What the exercise asks →
Only the lines from the one with "Task: Click the" through the end of the material are wanted, copied exactly and with the pictures left out.

Exercise input →
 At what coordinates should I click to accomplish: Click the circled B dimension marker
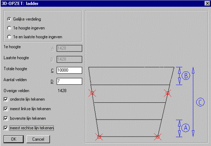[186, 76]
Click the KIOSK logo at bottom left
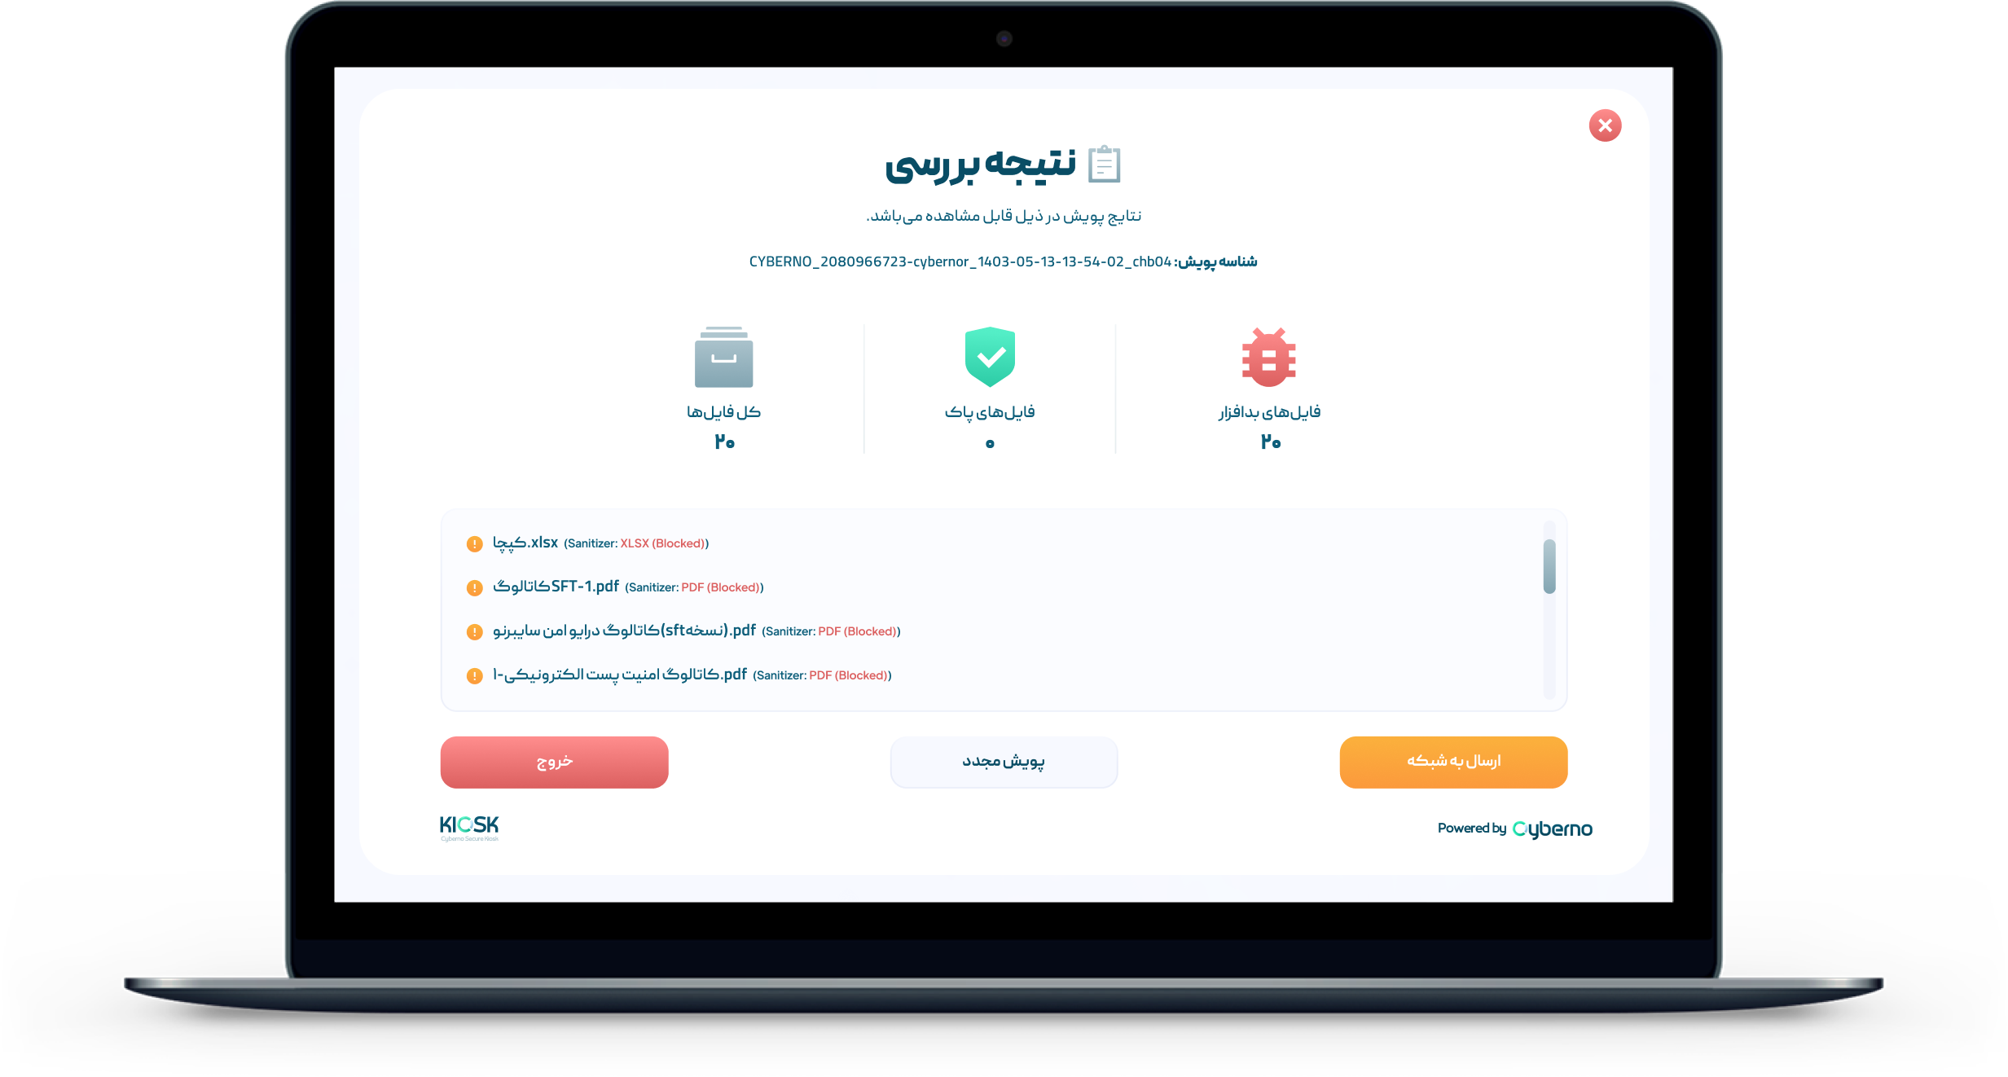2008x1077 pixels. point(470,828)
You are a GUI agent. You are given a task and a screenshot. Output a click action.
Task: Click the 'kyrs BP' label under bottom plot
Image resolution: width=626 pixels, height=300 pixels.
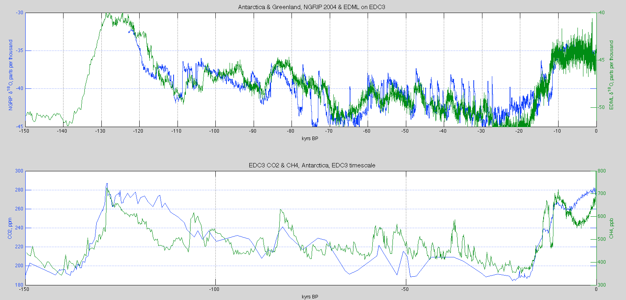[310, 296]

Task solution →
Task: Click the 'kyrs BP' label under bottom plot
Image resolution: width=626 pixels, height=300 pixels.
[310, 296]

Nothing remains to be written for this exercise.